Санчес пожал плечами.

– Тот не велик, кто взвешивает свое имя… Сравнивать кого-либо из государственных лидеров двадцатого века с Цезарем неправомочно, ибо он был обуреваем мечтой осуществить на земле полнейшее прижизненное обожествление… Это особая психологическая категория,

присущая, как мне кажегся, лишь античности… Все остальное – плохое подражание оригиналу… Впрочем, меня в Цезаре привлекает одна черта: больной лысый старик, он не боялся смерти; этот страх казался ему неестественным, противным высоте духа… Словом, Брутом в наш прагматический век быть невыгодно; в памяти поколений все равно останется Цезарь, а не его неблагодарный сын… [1]

1

Существует версия, по которой Брут был внебрачным сыном Цезаря.
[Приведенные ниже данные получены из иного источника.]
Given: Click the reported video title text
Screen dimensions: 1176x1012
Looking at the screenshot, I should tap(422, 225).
Упоминания об этом предположении есть в книге Плутарха «Избранные биографии» и в примечаниях к книге Гая Светония Транквилла «Жизнь двенадцати цезарей».
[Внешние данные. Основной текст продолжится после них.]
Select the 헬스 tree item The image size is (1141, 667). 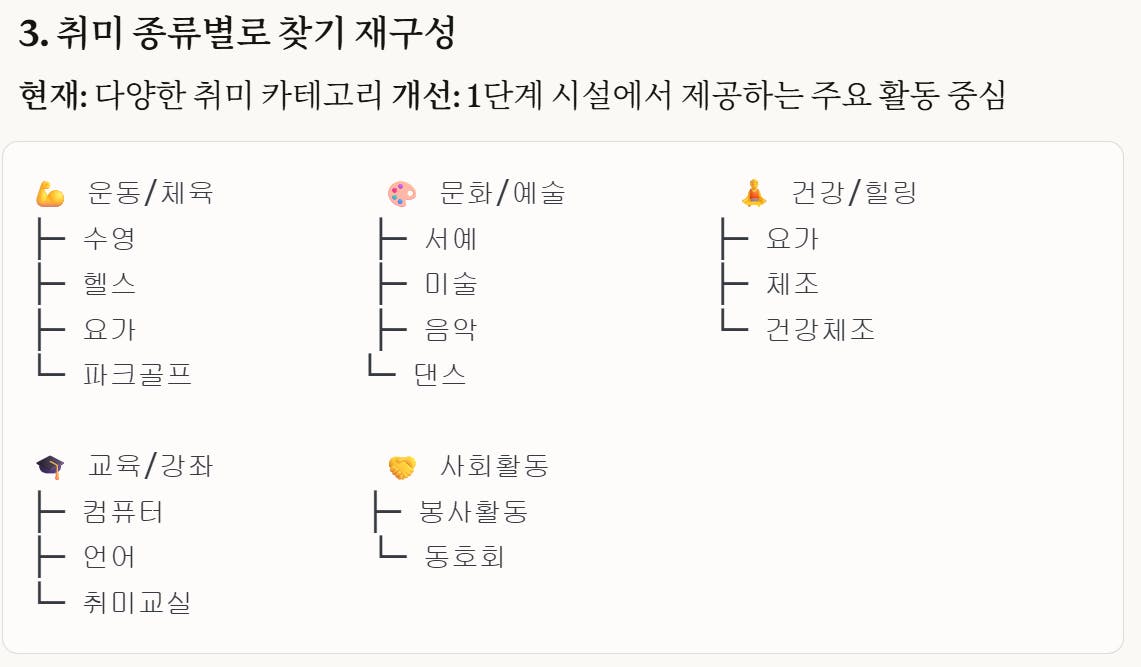point(110,284)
– Брут был республиканцем, полковник Санчес… Он чтил римлянина Цезаря, но Рим был для него дороже…

«Женщина всегда остается женщиной, особенно если любит, – подумал Санчес. – Она относится к любимому только как к любимому, в ее сознании не укладывается, что мои слова сейчас обращены не к ней одной, а ко многим, а ведь как же много среди этих многих врагов… А для матери Цезарь был и вовсе хворым мальчиком, а не великим владыкой умов и регионов…»

– Если говорить об объективной – в ту пору – необходимости монархизма, о трагедии Брута, который поднял руку на личность, а она беспредельна, то я должен буду отметить, что он выступил не против своего отца императора Цезаря, но за свободу республики… Ведь не во имя тщеславия Брут поднял нож…
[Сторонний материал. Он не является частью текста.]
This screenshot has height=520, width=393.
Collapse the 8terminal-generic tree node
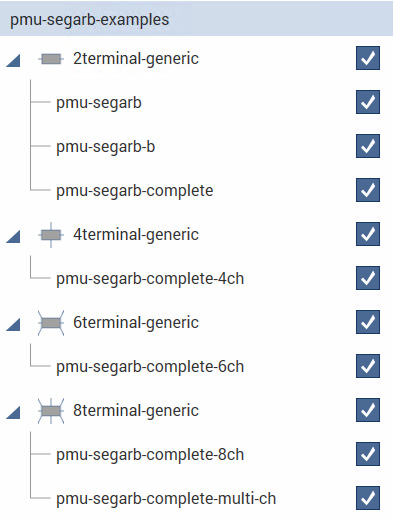[x=13, y=413]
– Ты его оправдываешь? – спросила Мари Кровс.

– Я размышляю, а всякое размышление складывается из тезы и антитезы.

– Это термины Маркса.

– Взятые им у Гегеля, а тот в коммунистической партии не состоял, – улыбнулся Санчес.

– Что ты считаешь главным событием, побудившим тебя вступить в ряды заговорщиков?

– Я никогда не примыкал к заговорщикам… Видишь ли, мне кажется, что заговор обычно рожден посылом честолюбия, в нем нет социальной подоплеки… Несправедливость в Гаривасе была вопиющей, несколько человек подавляли миллионы… К людям относились, как к скоту… Знаешь, наверное, впервые я понял свою вину перед народом, когда отец подарил мне машину в день семнадцатилетия и я поехал на ней через сельву на ранчо моего школьного друга. Его отец был доктором с хорошей практикой, лечил детей диктатора… И мы с моим другом в щегольских костюмчиках поехали в школу, а учитель Пако сказал тогда: «Мальчики, я вас ни в чем не виню, только запомните, тот, кто пирует во время чумы, тоже обречен». Мы тогда посмеялись над словами Пако, но вскорости арестовали отца моего друга из-за того, что внук диктатора умер от энцефалита, и мои родители запретили мне встречаться с сыном отверженного… А я испанец, со мной можно делать все, что угодно, но нельзя унижать гордость кабальеро… Словом, я ушел из дома, и приютил меня учитель Пако, а жил он в бидонвилле с тремя детьми и больной теткой… Безысходность, всеобщая задавленность, в недрах которой все ярче разгорались угольки гнева, – вот что привело меня в нашу революцию…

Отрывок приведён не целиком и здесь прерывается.